Possible pay rise for councillors
MAYOR Ron Bellingham said there was still a long way to go before Southern Downs councillors had to decide whether to accept a 4.1 per cent pay increase.
Federal parliamentarians could be granted the salary boost, which will be backdated to August 1, after a remuneration tribunal recommendation last week.
If approved by the Prime Minister, it will be up to State Governments to decide whether they follow suit before it flows on to councils.
At this week’s Local Government Association of Queensland (LGAQ) conference, delegates were asked to consider how they would feel about the sizeable increase by Local Government Remuneration and Discipline Tribunal (LGRDT) chairman Adrian Bloomfield.
Mr Bloomfield said he would be extremely surprised if State Government followed the lead and Cr Bellingham echoed the sentiment.

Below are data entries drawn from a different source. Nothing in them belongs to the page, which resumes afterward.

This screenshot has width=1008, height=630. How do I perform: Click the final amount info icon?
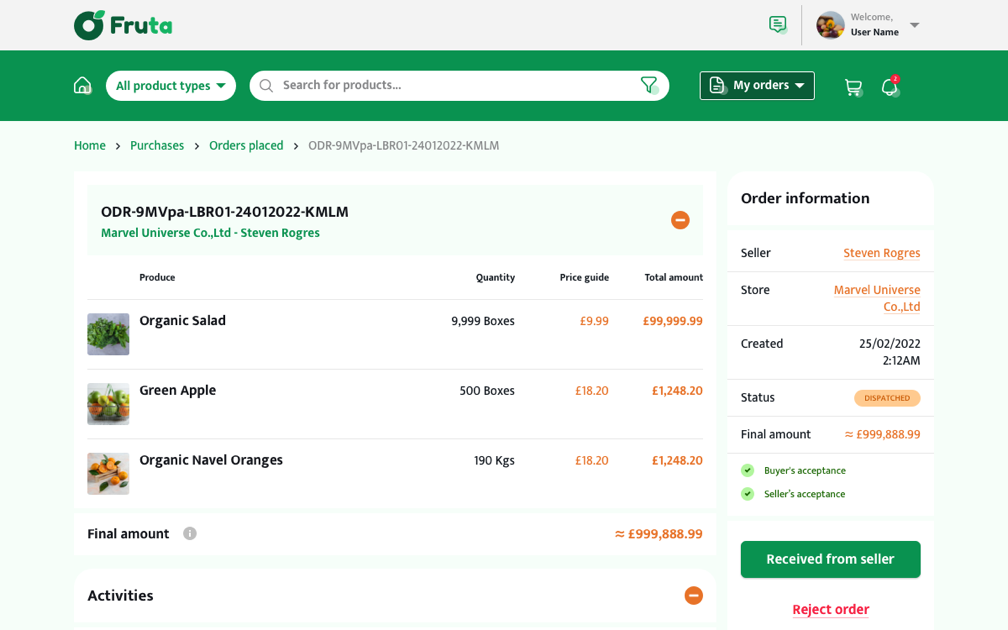coord(190,534)
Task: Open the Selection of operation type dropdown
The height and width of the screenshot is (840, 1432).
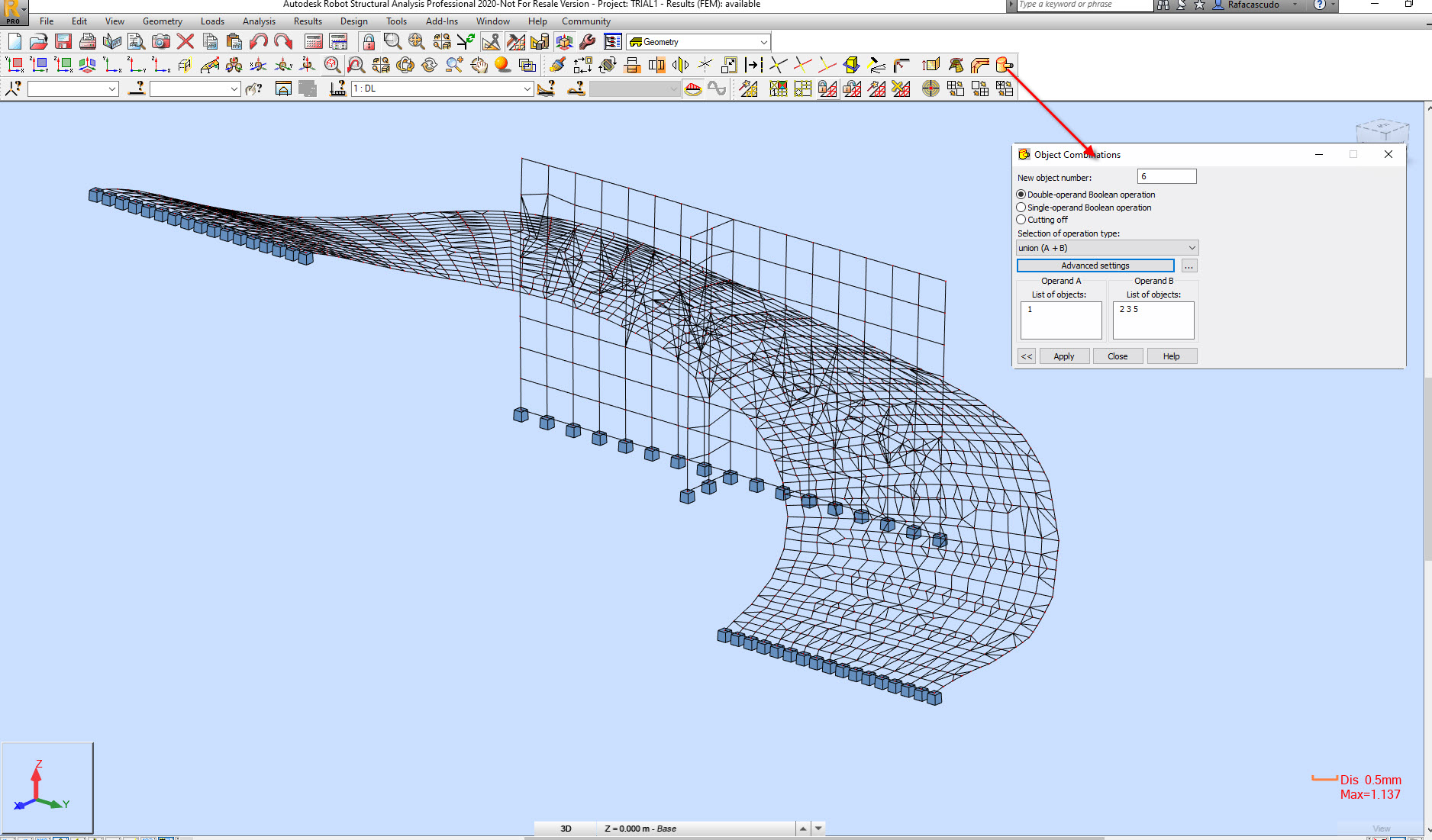Action: coord(1191,247)
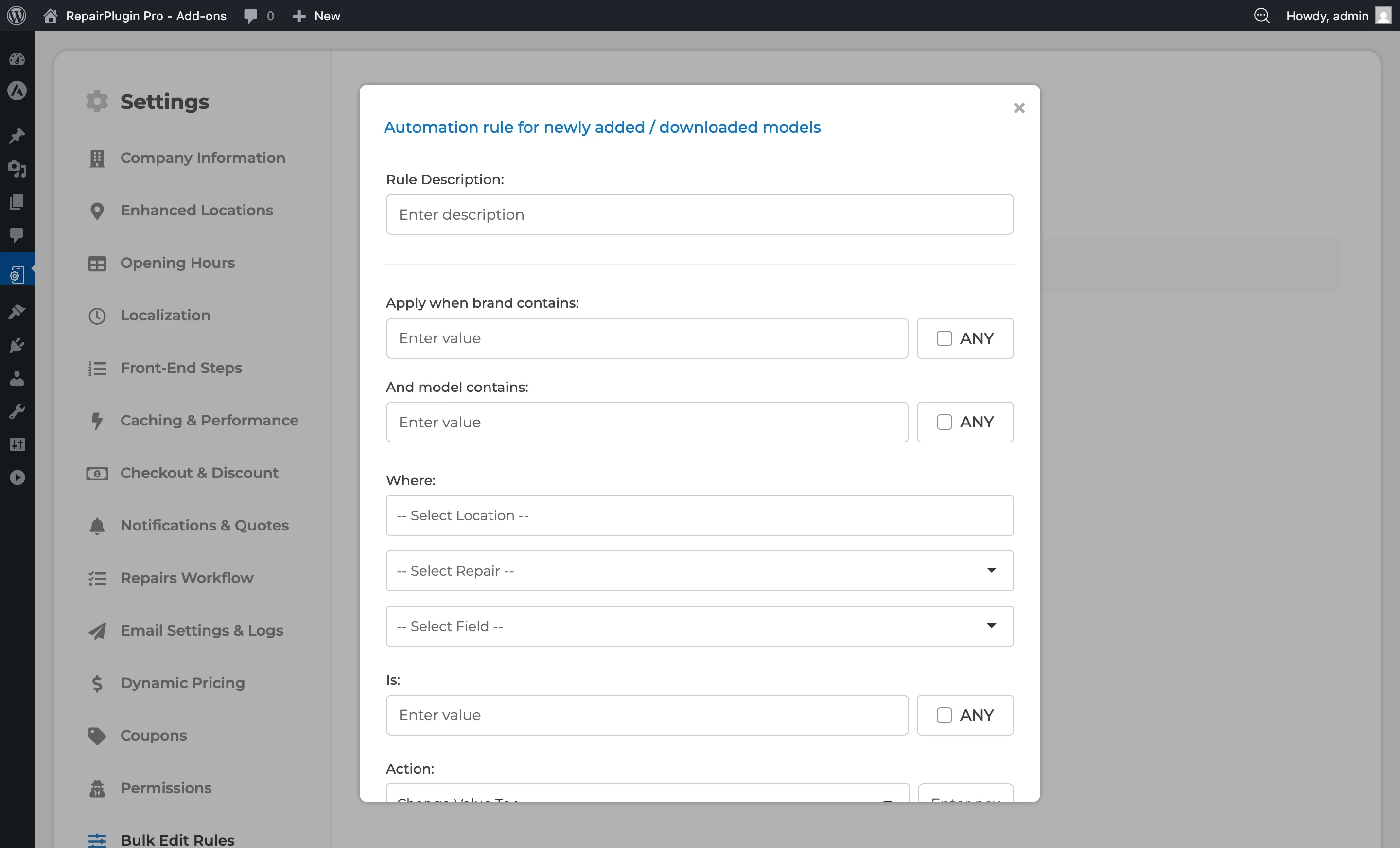
Task: Go to Email Settings & Logs
Action: click(x=201, y=630)
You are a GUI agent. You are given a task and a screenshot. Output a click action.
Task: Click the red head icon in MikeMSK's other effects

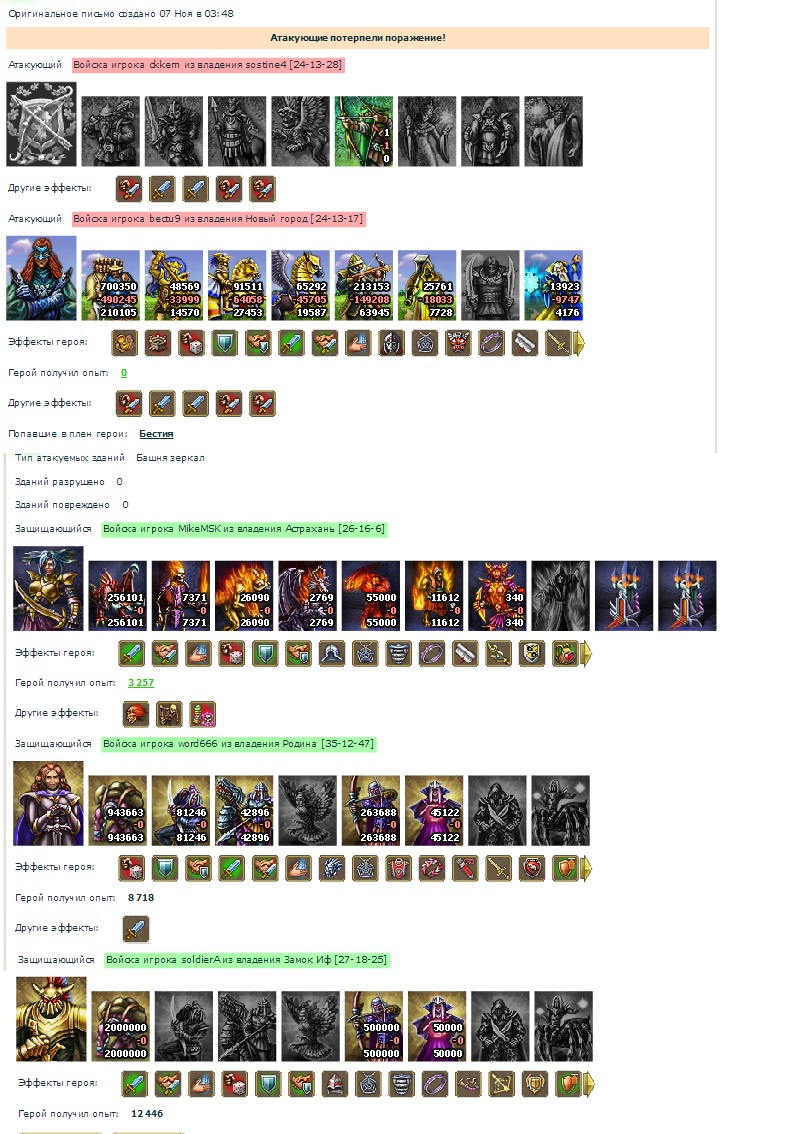pos(135,714)
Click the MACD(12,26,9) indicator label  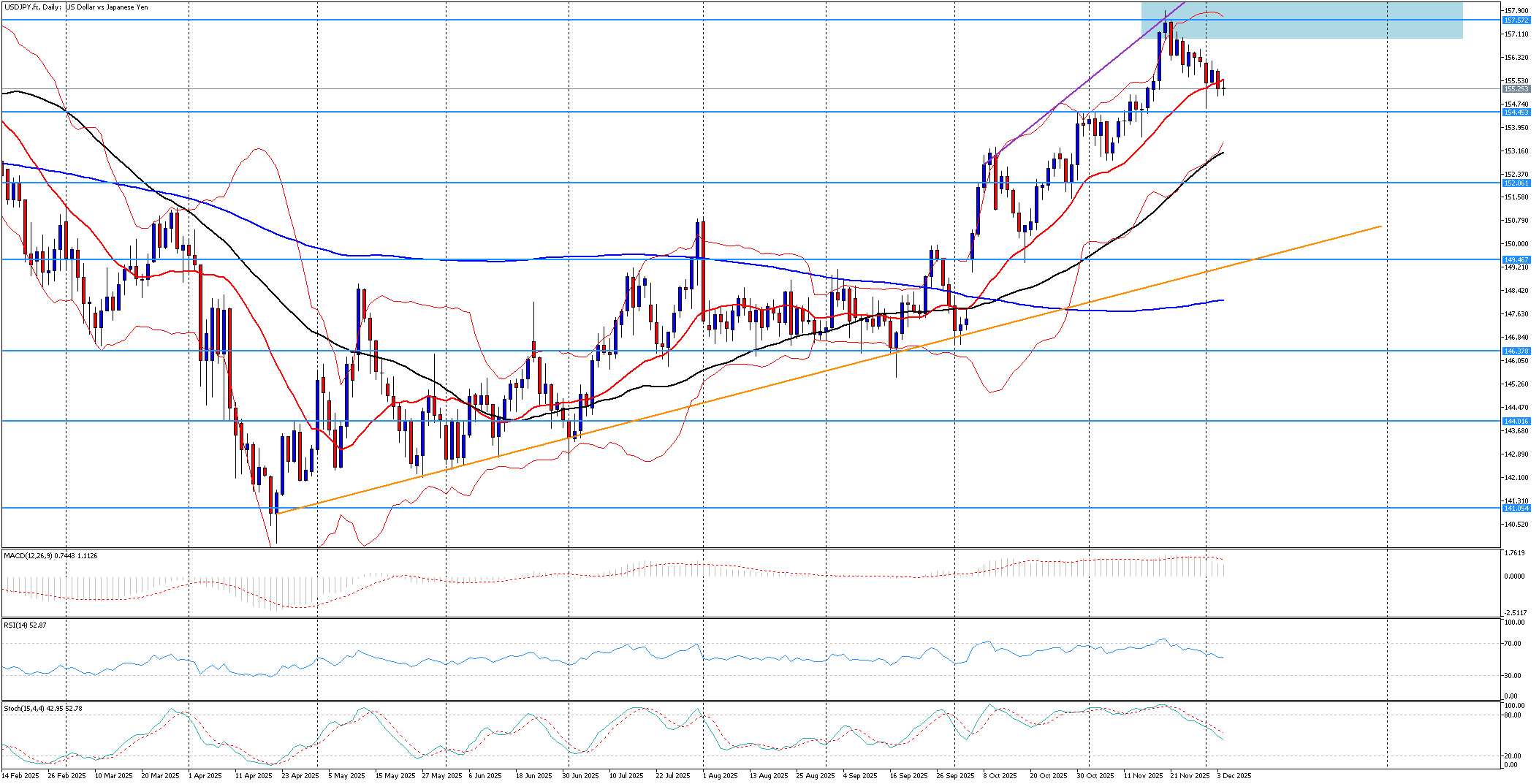tap(50, 556)
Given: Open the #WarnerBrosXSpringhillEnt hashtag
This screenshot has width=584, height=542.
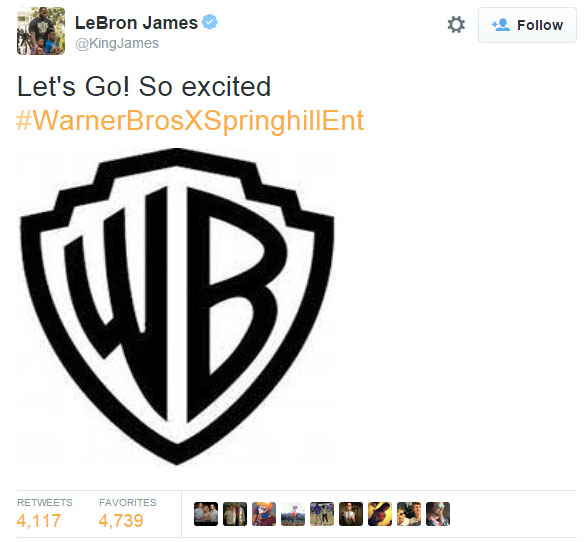Looking at the screenshot, I should 190,121.
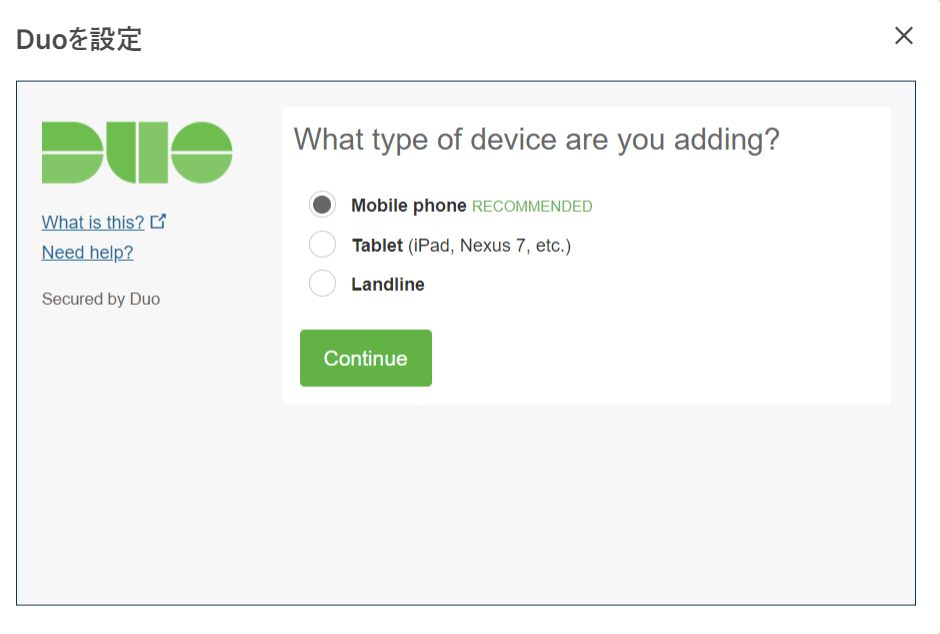Click the "Duoを設定" dialog title
Image resolution: width=940 pixels, height=634 pixels.
click(x=79, y=40)
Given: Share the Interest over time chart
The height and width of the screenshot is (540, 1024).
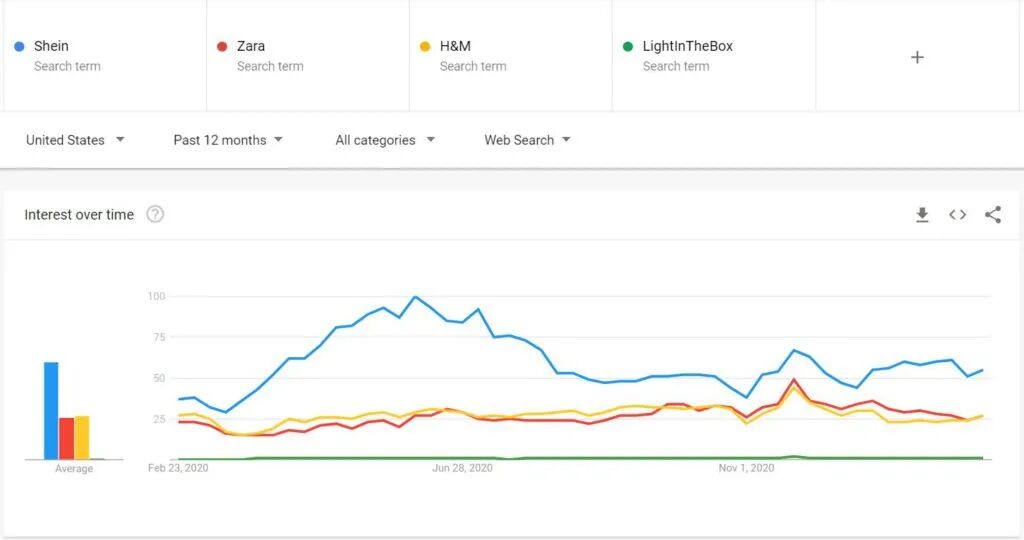Looking at the screenshot, I should (993, 215).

“I think it would be questionable whether State Government would follow suit,” the Mayor said. “Personally I suspect not.
“I’m surprised that the Federal Government has gone for that level of increase and that will be a debate.”
Cr Bellingham said the local debate would be a down the track and although he understood politicians should be fairly remunerated for the responsibility they carry, this was “quite a significant increase”.
“It’s a challenge at all levels of government to be compensated appropriately otherwise you just get wealthier people that can afford to be there and that’s not necessarily the best result.”
In January this year local councillors voted to give themself a three per cent pay rise, which saw the mayor’s pay increase from $107,580 to $110,960, the Deputy Mayor’s from $69,610 to $71,800 and the remaining councillors from $60,120 to $62,010.
However, it wasn’t without debate. Councillors Peter Blundell and Ross Bartley expressed reluctance to accept the increase, but eventually decided to vote unanimously with their fellow elected officials.